Um só homem possui todo o mundo,
a lua enche de luar todo o mar... In Marânus
Prefácio
«O mundo de Pascoaes
é um mundo poético e visionariamente saturado, o único que goza, como o de Dante
ou de Milton, desta propriedade em língua portuguesa. O que ele tem que
dizer é indizível mas ele di-lo sublimemente, e redi-lo, sem que a sua
sublimidade redundante o diminua, como se a sua inspiração e pressa manasse,
sem metáfora, de uma fonte inesgotável. O que na sua vontade de ruptura o
genial Sá-Carneiro, supunha pouca arte
era música nunca antes tão magistralmente orquestrada com todos os ecos da nossa
lírica e de toda a tradição ocidental, de Homero a Dante, de Milton
a Goethe e Hugo. Por ventura mais do que todas as vozes se ouve
nela a de Camões, renovada na forma
por João
de Deus e, no fundo, por Antero, relido por Nobre
e Junqueiro.
Esta sua familiaridade com a lírica do Ocidente, incluída a do texto bíblico,
está presente no seu génio ao mesmo tempo épico, elegíaco e bucólico, não em
momentos sucessivos mas simultaneamente, e nenhum traço de dependência resiste
ao acto transfigurador da sua visão que melhor será intitular, vidência como justamente o faz Cesariny.
Se da essência da Modernidade é inseparável a dispersão de Sá-Carneiro
ou a fragmentação irremível de
Pessoa, Pascoaes está fora da Modernidade assim concebida. Mas se da
aparência sobretudo formal passarmos a uma ordem de considerações de mais vasto
alcance, não é difícil perceber que a poesia de Pascoaes foi a mais bem sucedida no combate espiritual, a aventura
mais audaciosa da imaginação lusíada
para recriar um mundo novo, uma visão
autónoma da existência e da vida no interior de uma cultura tão interiormente problemática
como a de Pessoa ou Sá-Carneiro.
A maravilhosa boa consciência poética de Pascoaes, a última que conheceu essa
inocência, nada retira à íntima tragicidade da sua visão do mundo, de que a
mitologia da Saudade é, ao mesmo tempo, a expressão e a sublimação ímpar.
Como a de Pessoa, a visão de Pascoaes está suspensa de uma Ausência,
mas de uma ausência sensível, diversa do nada proliferante de que a de Pessoa é o símbolo.
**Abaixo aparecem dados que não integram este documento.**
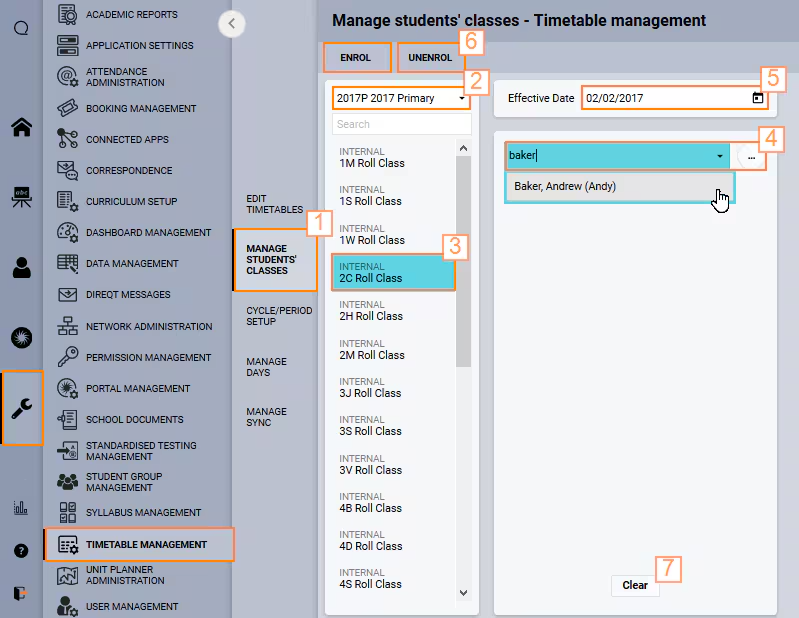The image size is (799, 618).
Task: Click the search magnifier icon
Action: click(21, 28)
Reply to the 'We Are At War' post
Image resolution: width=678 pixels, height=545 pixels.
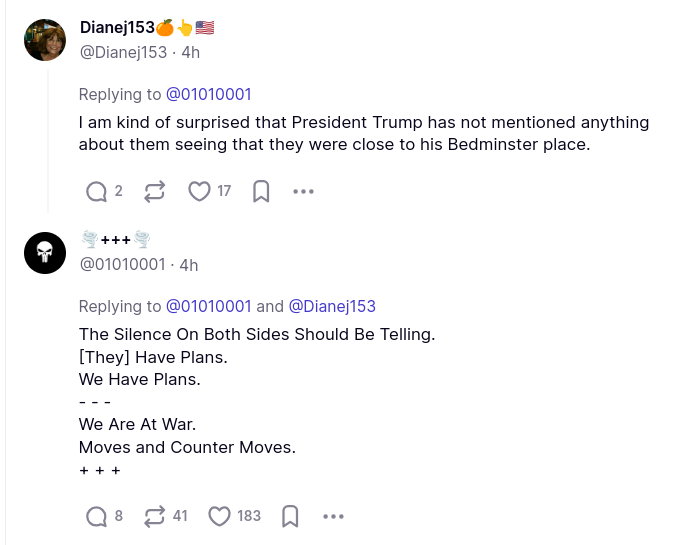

Por vezes essa
ausência sensível, aquela que a Noite originária representa, suscita a Pascoaes invocações que parecem gémeas
das que mais tarde inundarão os poemas de Álvaro de Campos e em particular os conhecidos
excertos de Uma Ode à Noite:
Ó Noite do que as noites mais antigas!
Só que Pascoaes é um poeta
que procede ou visiona a realidade às avessas de Pessoa, numa perspectiva redentora: o negativo transfigura-se
sempre em positivo ou á a sua condição. Essa Noite universal, de recorte anteriano, tal como a do autor
dos Sonetos
é ambiguamente noite de horror
e noite criadora e maternal! Esta
função maternante no sentido
de remédio último para a dor da existência, de raiz romântica, também se
encontra em Pessoa mas não é objecto
das litanias criadoras que Pascoaes lhe dedica, fazendo da Noite mãe a origem de tudo:
Ó Noite do que as noites mais antigas!
Manto funéreo e negro, a desdobrar-se
em estrelas, em mundos, e universos,
em nevoeiros de vidas a espalhar-se...
És a sombra genésica e fecunda
de Deus!
Ó via-láctea! Ó sol ardente!
Monstro de luz, abismo de alvorada!
Glória do dia e queda do poente!
Em Pascoaes os contrários
não se opõem e a contradição não exige múltiplos eus para suportar inconciliáveis visões do universo. Tudo é uma só realidade,
misteriosamente a mesma e o seu contrário. É qualquer coisa de diverso das correspondências de Baudelaire,
realidades análogas mas não intrinsecamente solidárias na sua aparente
oposição. O monstro de luz é abismo de alvoradas, é Roma, Jerusalém, como Platão
é Nero. Seria um erro ver
nestas telescopagens metafóricas um qualquer revivalismo das antigas agudezas gongóricas. Essas
associações relâmpagos são visão do mundo, simples expressão de uma realidade
originariamente caótica e paradoxalmente criadora, sombra de Deus».
In Teixeira de Pascoaes, Marânus, Prefácio de Eduardo Lourenço, Assírio
& Alvim, Lisboa, 1990, ISBN 972-37-0261-4.